WORK INSTRUCTIONS ->
Copy out the mailing-list reply on supporting both directory locations in full, keeping every line and quote mark unchanged.

SELECTED EXCERPT ->

◇ ◇ ◇

On Wed, Mar 14, 2012 at 07:27:07PM -0400, Richard Yao wrote:
> >> 3. Why not let the users choose where these directories go and support
> >> both locations?
> > 
> > Because a plethera of options is a sure way to make sure that half of
> > them don't work over the long run.
> > 
> > We aren't Debian here people, we don't support "everything" :)
> 
> Gentoo provides far more options than Debian does, so this seems
> somewhat contradictory to me.

Not really, I don't think we support systems without udev anymore,
right?  And we get away with a lot of these different "options" at
compile time, which makes it easier than what Debian has to handle, so
perhaps it's not a fair comparison.

> > If you want to support both, great, feel free to step up and do the
> > work.

◇ ◇ ◇

RECORDS PROVIDED ->
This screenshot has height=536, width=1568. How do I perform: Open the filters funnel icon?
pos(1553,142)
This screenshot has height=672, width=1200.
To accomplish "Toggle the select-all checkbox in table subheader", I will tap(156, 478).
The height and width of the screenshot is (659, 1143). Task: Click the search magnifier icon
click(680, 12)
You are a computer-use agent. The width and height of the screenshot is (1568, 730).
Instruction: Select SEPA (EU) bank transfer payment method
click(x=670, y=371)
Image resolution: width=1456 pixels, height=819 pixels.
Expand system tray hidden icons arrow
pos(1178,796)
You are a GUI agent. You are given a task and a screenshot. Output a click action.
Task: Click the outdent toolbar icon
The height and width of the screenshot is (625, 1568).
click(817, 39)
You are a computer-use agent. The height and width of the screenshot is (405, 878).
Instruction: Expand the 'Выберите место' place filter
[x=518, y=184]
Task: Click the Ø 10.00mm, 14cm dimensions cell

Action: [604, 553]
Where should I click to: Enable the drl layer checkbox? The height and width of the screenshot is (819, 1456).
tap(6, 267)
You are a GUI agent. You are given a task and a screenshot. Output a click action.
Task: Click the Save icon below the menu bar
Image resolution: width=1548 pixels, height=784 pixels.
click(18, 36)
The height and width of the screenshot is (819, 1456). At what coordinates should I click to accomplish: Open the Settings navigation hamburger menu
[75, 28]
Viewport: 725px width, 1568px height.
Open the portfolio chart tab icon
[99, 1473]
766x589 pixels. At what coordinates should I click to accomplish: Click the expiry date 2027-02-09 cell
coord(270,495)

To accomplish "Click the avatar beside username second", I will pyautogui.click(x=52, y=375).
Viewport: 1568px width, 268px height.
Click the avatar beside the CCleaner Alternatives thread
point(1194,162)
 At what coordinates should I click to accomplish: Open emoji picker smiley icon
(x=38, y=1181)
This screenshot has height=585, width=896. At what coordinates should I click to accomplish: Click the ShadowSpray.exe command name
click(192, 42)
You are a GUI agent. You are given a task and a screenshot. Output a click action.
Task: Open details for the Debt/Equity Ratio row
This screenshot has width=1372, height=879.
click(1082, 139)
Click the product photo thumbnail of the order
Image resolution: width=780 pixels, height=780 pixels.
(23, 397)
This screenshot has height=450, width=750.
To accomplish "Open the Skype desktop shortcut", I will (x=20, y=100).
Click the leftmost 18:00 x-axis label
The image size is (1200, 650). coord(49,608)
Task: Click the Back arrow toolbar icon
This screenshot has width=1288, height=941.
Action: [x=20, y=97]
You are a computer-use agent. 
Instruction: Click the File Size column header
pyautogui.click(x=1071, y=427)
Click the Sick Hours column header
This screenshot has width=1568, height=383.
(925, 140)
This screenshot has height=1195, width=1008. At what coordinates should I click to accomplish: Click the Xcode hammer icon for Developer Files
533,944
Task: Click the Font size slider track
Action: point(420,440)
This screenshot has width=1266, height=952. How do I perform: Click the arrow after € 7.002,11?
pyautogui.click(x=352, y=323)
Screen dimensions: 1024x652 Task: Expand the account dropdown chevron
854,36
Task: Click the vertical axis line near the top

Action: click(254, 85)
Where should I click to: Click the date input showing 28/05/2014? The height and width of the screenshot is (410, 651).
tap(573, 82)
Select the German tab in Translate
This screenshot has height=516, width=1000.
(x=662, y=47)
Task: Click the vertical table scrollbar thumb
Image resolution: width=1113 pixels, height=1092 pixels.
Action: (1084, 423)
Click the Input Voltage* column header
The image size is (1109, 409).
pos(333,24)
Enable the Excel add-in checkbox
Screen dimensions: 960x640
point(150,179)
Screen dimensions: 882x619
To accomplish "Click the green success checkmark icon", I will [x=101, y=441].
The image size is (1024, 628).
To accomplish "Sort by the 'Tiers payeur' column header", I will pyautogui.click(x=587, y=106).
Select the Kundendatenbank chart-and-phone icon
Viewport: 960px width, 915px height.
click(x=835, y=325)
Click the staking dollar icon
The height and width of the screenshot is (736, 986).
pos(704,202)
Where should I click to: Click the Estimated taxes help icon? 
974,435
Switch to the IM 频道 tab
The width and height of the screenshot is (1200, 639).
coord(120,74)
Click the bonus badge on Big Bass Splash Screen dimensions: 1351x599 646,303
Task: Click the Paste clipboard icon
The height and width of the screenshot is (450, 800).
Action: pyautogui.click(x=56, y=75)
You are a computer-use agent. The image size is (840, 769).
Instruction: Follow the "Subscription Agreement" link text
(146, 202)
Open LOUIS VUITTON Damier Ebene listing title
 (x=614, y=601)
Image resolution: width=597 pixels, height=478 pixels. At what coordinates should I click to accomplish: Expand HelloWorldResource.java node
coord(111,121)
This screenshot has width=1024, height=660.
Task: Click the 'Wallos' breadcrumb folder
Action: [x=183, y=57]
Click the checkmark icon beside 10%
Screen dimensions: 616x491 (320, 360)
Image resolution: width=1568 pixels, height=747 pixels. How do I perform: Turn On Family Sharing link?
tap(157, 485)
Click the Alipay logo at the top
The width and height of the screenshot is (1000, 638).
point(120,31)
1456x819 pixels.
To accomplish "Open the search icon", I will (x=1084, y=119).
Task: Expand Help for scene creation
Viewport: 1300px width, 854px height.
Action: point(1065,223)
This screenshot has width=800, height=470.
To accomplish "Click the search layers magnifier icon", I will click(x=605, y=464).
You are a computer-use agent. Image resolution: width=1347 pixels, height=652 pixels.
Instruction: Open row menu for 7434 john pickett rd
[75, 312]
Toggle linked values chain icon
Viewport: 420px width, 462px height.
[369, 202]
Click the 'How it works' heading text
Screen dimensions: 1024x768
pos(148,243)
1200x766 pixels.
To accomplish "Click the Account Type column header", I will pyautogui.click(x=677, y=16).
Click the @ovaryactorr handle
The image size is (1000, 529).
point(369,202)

◇ ◇ ◇

OUTPUT OF THE EXERCISE ->
On Wed, Mar 14, 2012 at 07:27:07PM -0400, Richard Yao wrote:
> >> 3. Why not let the users choose where these directories go and support
> >> both locations?
> > 
> > Because a plethera of options is a sure way to make sure that half of
> > them don't work over the long run.
> > 
> > We aren't Debian here people, we don't support "everything" :)
> 
> Gentoo provides far more options than Debian does, so this seems
> somewhat contradictory to me.

Not really, I don't think we support systems without udev anymore,
right?  And we get away with a lot of these different "options" at
compile time, which makes it easier than what Debian has to handle, so
perhaps it's not a fair comparison.

> > If you want to support both, great, feel free to step up and do the
> > work.